## Exercise text:
Looking into Rouhani’s biography this is no surprise. Before becoming the president of the Islamic republic, Rouhani was a senior decision maker and diplomat on behalf of the Iranian nuclear program. Now, the archive documents clarify Rouhani’s direct personal involvement in the nuclear weapons program. In one of the charts from the archive, Rouhani is listed as part of a “Council for Advanced Technologies” that approved and oversaw the nuclear project.

However, during the talks with the West to formulate the JCPOA in 2014, Rouhani famously publicly insisted that Iran has made a conscious and principled decision not to pursue nuclear weapons. A year earlier, to the US media, Rouhani was even clearer when he stated: “We have never pursued or sought a nuclear bomb and we are not going to do so. We are solely seeking peaceful nuclear technology.”

The archive provides unequivocal evidence that he was lying and knew it.

Further, it also demonstrates that while handshakes and official photo shoots were being orchestrated between Obama administration officials, EU negotiators and Iranian diplomats as the JCPOA nuclear deal was sealed in 2015, the Ayatollahs in Teheran were executing plans to preserve and maintain all relevant knowledge to resume work on the bomb when circumstances allow – as well as illegally hide all key nuclear documents from International Atomic Energy Agency inspectors.

In addition, contrary to some media claims, the archive revelations show it is incorrect to say Iran’s nuclear efforts were curtailed or limited following the official end of Project AMAD in 2003.

Iranian documents make it clear the intention was to continue nuclear work on just as large a scale, just under a new  half covert, half overt organisational structure.

## Work instructions:
Please copy out the stretch of the passage on Rouhani and the Iranian nuclear archive from "Further, it also" through "Energy Agency inspectors.". The rows are not needed for anything here.

## Data extract:
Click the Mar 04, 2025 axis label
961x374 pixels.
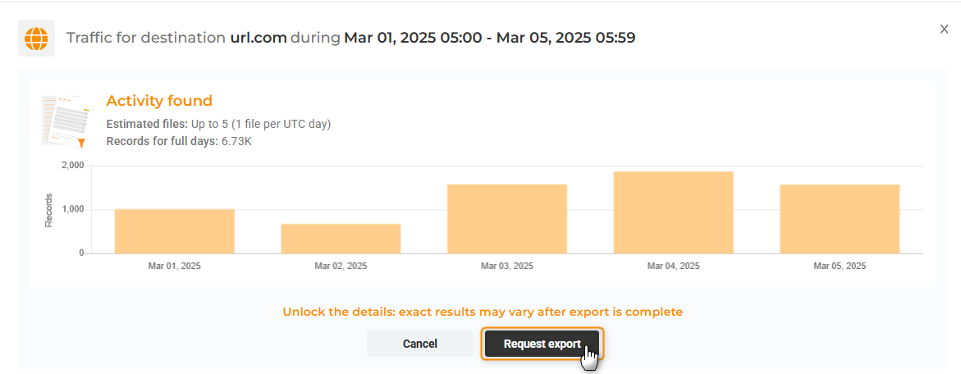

---

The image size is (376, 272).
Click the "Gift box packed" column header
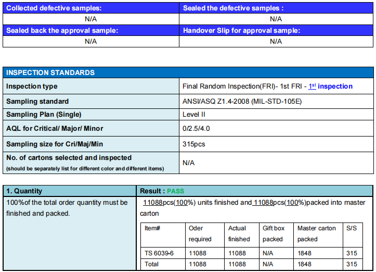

==

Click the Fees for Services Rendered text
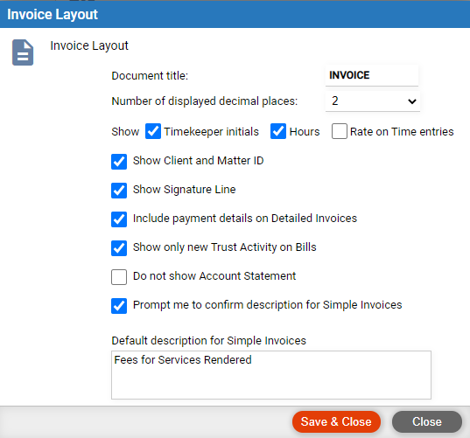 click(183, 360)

## Problem solution:
Further, it also demonstrates that while handshakes and official photo shoots were being orchestrated between Obama administration officials, EU negotiators and Iranian diplomats as the JCPOA nuclear deal was sealed in 2015, the Ayatollahs in Teheran were executing plans to preserve and maintain all relevant knowledge to resume work on the bomb when circumstances allow – as well as illegally hide all key nuclear documents from International Atomic Energy Agency inspectors.